When I got calls for 2 big removals a couple of weeks ago I was happy - my hives needed a break from me robbing them, and I could use more hives. One removal was in the wall space of a wooden house and the other was in a fence. On first glance, from the outside, the wall bees looked like one large colony with two entrances.
It ended up being two separate colonies, one at the near end of the wall under the window and the other at the far end, at the corner of the house. They were both 10y old hives full of honey and brood, which was great. The problem was that they were devil-bees.
It took me about 6 hours over two days to extract both hives and get them into boxes.
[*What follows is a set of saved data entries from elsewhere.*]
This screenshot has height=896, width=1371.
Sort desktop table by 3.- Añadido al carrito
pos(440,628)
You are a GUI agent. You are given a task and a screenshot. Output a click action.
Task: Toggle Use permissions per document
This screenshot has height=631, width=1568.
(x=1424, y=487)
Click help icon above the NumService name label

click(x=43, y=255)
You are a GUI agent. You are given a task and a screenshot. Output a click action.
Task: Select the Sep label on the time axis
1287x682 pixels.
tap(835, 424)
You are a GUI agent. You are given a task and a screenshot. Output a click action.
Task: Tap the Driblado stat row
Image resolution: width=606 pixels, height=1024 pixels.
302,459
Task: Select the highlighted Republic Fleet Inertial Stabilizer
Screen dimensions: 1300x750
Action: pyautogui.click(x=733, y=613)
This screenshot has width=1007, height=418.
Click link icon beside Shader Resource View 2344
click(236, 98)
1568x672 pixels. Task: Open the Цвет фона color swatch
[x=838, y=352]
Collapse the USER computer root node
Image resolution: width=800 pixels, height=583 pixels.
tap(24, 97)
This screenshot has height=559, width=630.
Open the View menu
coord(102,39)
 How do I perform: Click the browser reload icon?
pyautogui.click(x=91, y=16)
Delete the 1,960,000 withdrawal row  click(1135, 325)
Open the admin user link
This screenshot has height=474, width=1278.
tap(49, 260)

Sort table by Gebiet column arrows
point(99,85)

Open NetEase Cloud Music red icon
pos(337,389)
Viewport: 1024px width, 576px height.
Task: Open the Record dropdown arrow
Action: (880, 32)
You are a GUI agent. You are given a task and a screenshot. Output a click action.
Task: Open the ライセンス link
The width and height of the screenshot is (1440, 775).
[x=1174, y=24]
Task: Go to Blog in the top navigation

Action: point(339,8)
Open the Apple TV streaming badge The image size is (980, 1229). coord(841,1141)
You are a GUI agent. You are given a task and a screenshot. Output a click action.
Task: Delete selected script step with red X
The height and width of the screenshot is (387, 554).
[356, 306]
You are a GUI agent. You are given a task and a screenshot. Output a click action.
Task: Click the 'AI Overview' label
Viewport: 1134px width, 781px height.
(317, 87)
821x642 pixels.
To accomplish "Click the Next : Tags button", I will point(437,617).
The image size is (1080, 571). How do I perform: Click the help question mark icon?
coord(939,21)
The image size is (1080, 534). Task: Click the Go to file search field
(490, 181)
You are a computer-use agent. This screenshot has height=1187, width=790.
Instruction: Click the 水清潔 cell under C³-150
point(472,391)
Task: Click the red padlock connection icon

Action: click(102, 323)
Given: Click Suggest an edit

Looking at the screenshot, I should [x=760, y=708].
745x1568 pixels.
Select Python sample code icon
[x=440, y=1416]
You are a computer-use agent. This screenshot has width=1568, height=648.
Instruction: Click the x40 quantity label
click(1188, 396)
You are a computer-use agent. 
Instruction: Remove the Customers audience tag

Despite a full suit and leather gardening gloves worn over two layers of disposable latex gloves I got over 30 stings - on my hands and wrists, through my suit and jeans, and on my back. I was well protected; they were just that persistent. My suit and gloves looked like pin-cushions. I moved them to the permaculture farm just outside of Mt. Gambier with the rest of my bees, and then went to extract the third hive.
Apparently this one got cleared out two years ago, but I wouldn't have guessed it. The comb was as tall as me, and the bees were the same temperament as the wall bees I had taken out earlier in the week. It took me a full Sunday. I got a three-box high warre full of brood, pollen, and honey-comb, plus two additional buckets of honey-comb for myself. I moved these ladies to the farm too.
About this time I got a text from Taryn, who runs the farm. She said she was pretty sure there were wasps on the property, and she basically had been cut off from half the farm because she kept being chased. Then the neighbours (and we're talking rural here, so the neighbours aren't next door) let me know that they were having issues going outside.
To cut the story short, lets just say I'm moving the bees to a much more remote location until re-qeening takes hold. I ordered a bunch of ligurian queens from KI, but it'll be a while before these three hives are domesticated. We may not have africanized bees in Australia, but we've got the next best thing for sure!